Todos los días realizaba una minuciosa búsqueda en mi habitación. No quedaba lugar en que no hubiese mirado. Sabía que todos mis esfuerzos eran en vano y, sin embargo, buscaba y buscaba. Fui a la sinagoga un sinnúmero de veces. ¿Esperaba que el Señor, alabado sea, hiciera un milagro y me abriese la puerta?

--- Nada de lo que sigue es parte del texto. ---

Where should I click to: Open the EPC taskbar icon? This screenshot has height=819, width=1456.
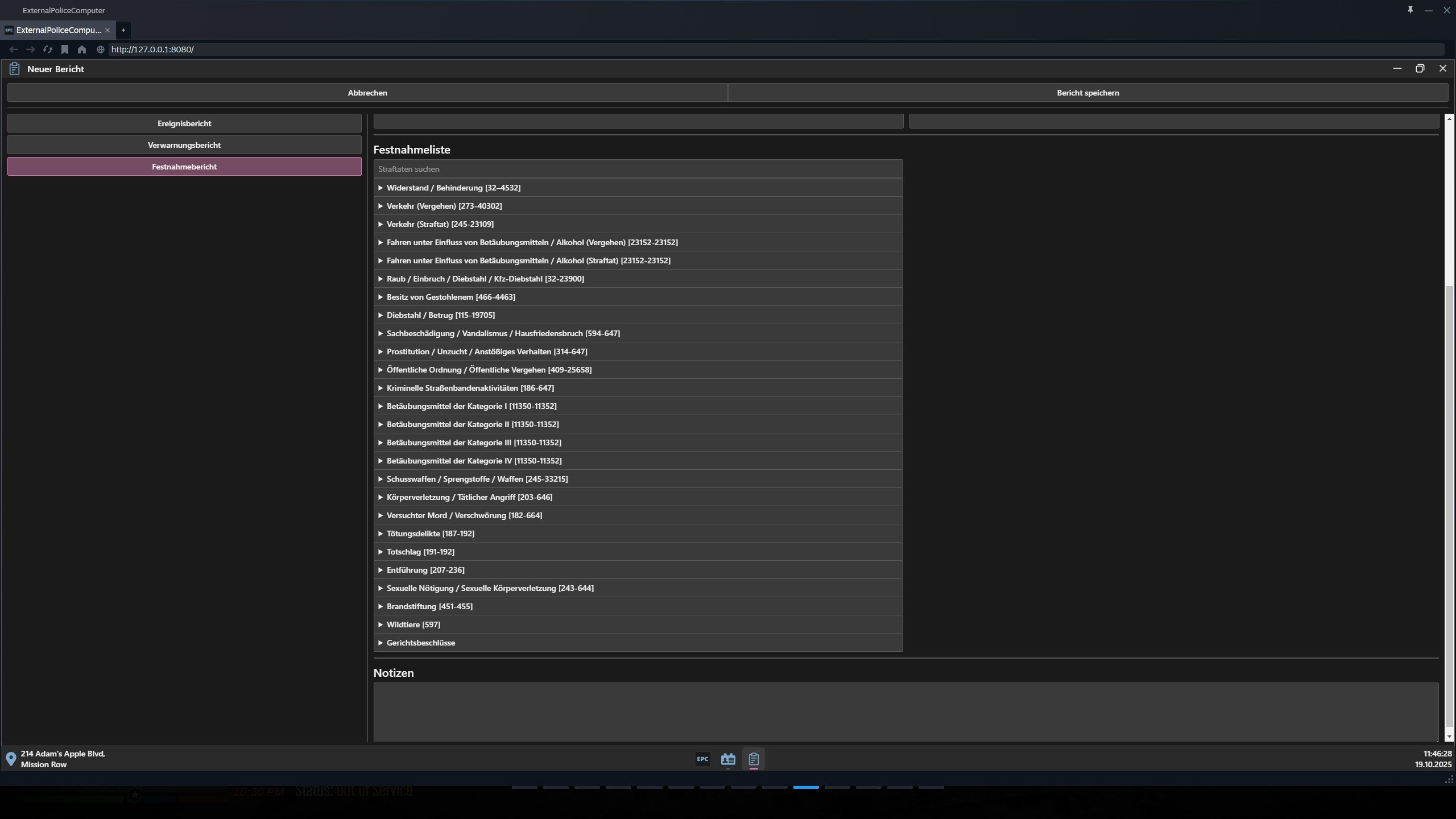tap(702, 759)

Hasta miraba en el montón de libros inservibles que había en el patio delantero, pues cuando, de niño, iba a la escuela por la mañana temprano y a última hora de la tarde, solía esconder allí la llave para que si llegaba alguien antes que yo pudiera encontrarla.

Un día vi a Daniel Bach. Apoyándose en su pata de palo, me dijo:

—¿Por qué no hace lo que yo? Cuando pierda una llave, mándese hacer otra.

¡Pensar que a nadie se le había ocurrido una cosa tan sencilla!

—Le mandaré a un cerrajero que podrá hacerle otra llave.

¡Qué largos se me hacían los días mientras esperaba al cerrajero! Cada vez que entraba en la casa alguien a quien no conocía, me precipitaba a su encuentro. Si resultaba que no era el cerrajero, me parecía que el desconocido había querido burlarse de mí.

Pero si no sabía dónde vivía el cerrajero, sí sabía dónde encontrar a Daniel Bach: en la casa de al lado. Nada me hubiese costado ir a preguntarle dónde vivía el cerrajero. ¿Por qué no lo hice? Porque todavía estaba tratando de hallar la forma de entrar en la sinagoga, todavía me preguntaba si no habría algún hueco por el que pudiera colarme. Pero el viejo caserón era inexpugnable. Cuando nuestros antepasados construían una casa para la enseñanza, ponían especial cuidado en que no tuviera ningún punto vulnerable.

Volví a pensar en los libros que quedaban en nuestra vieja escuela: eran sólo unos pocos de los muchos que hubo en otro tiempo. Mientras la llave estuvo en mis manos, pude entrar y aprender en ellos. Ahora, habiendo perdido la llave y el acceso al estudio, ¿a quién servirían los libros?